Given passage ->
Welcome to CITS3002 Computer Networks

• Starting with an explanation of how data is packaged on physical media, such as on copper or optical cables, we follow with an explanation of how errors are introduced and how they can be both detected and corrected.

• We introduce a series of increasingly reliable and efficient network protocols which provide guaranteed, reliable message delivery on error-prone network connections.

• We next introduce local-area Ethernet, wireless, and mobile networks, and examine the security implications of the use of shared-media networks.

• We next examine the subject of routing protocols which enable messages to be both correctly and efficiently delivered between computers not directly connected.

• We next examine the motivation for and design of the Internet, and its most frequently used protocols and applications, examining the general design of the TCP/IP protocol suite, the impact of the lack of a fundamental security model, and some common vulnerabilities and defences in using its protocols.

• We continue with a discussion of the design and implementation of client/server applications using the Berkeley sockets API, synchronous and asynchronous I/O, iterative and concurrent servers, and partially automated approaches to developing network applications.

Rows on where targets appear
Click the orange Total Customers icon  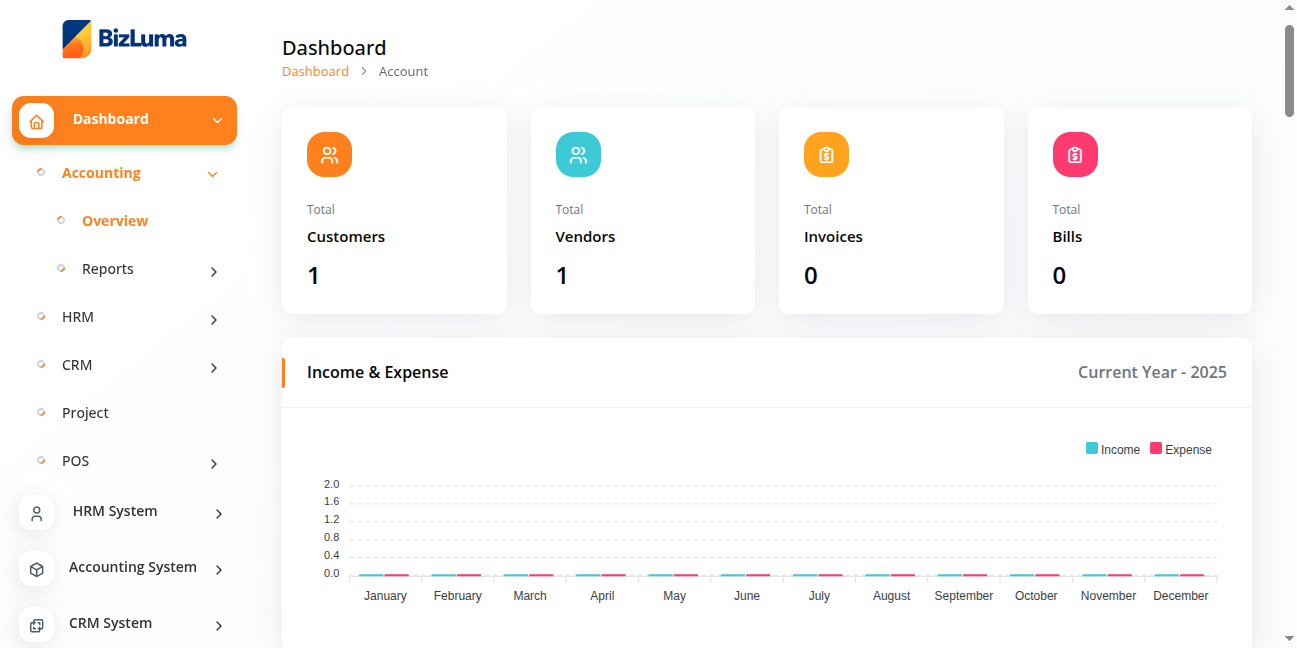point(329,155)
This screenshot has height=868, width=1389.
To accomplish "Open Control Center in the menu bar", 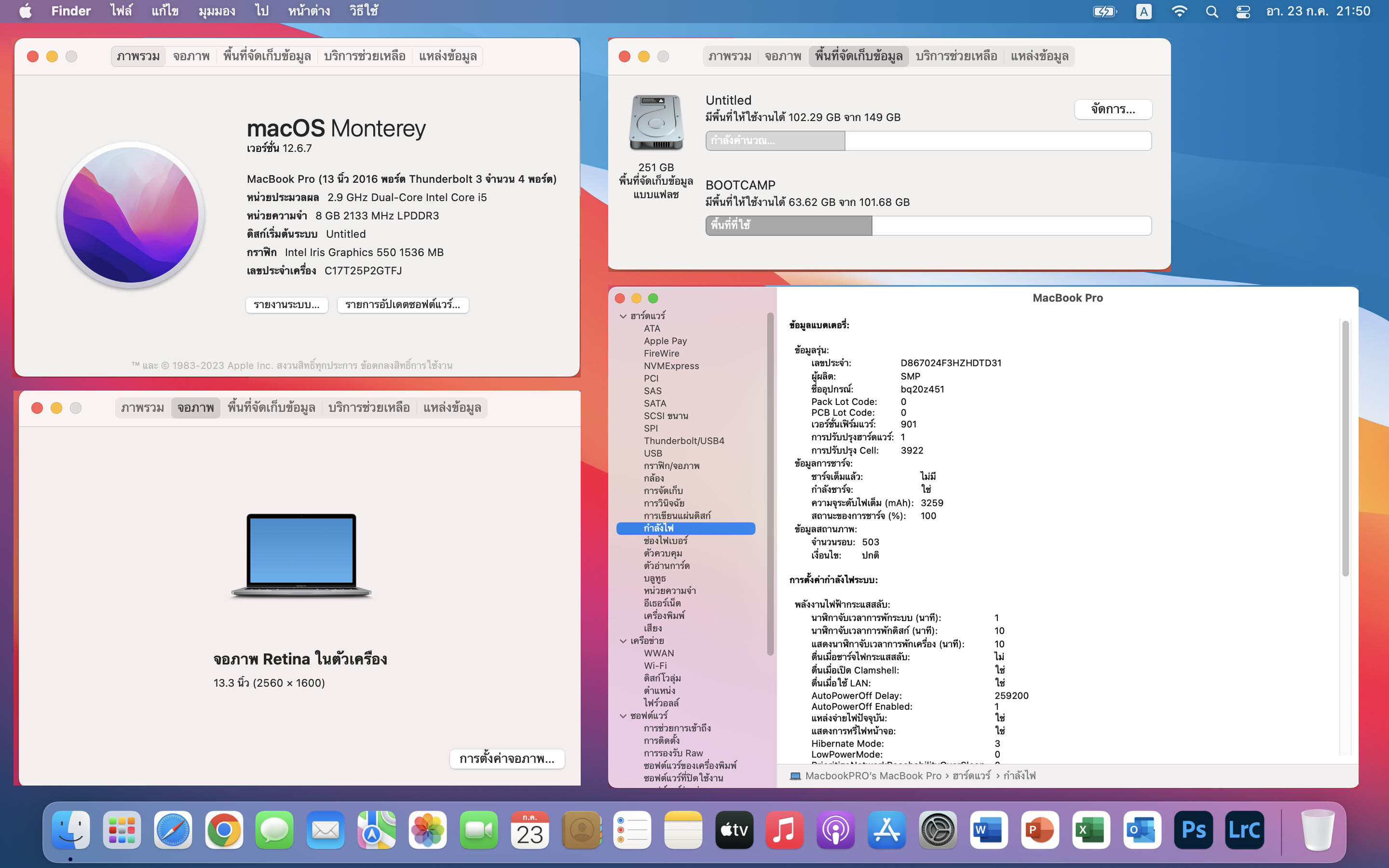I will (x=1243, y=12).
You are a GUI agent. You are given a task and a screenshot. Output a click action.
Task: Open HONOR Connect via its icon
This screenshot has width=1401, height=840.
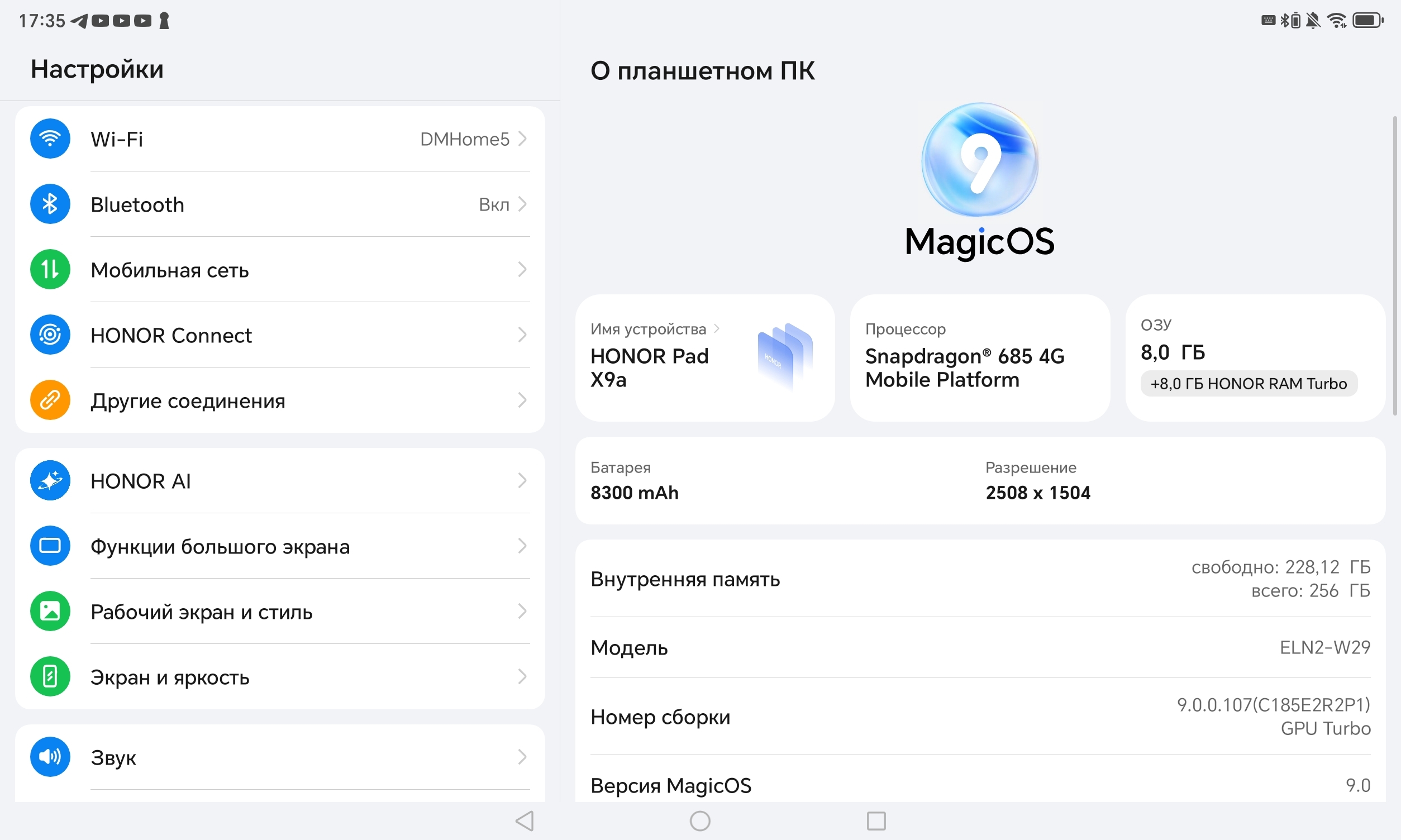click(x=50, y=335)

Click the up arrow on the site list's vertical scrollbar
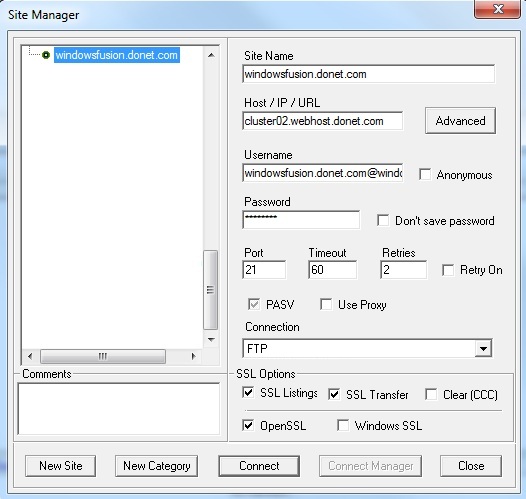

To do ->
1. Name every kind of network that the course overview says is introduced alongside local-area Ethernet, including Ethernet itself.
2. Report each line of the records that contains the string "This".
The course overview and the records have nothing to do with each other.

Full answers ->
1.
- Local-area Ethernet
- Wireless networks
- Mobile networks

2.
This screenshot has height=868, width=1389.
This screenshot has width=1401, height=840.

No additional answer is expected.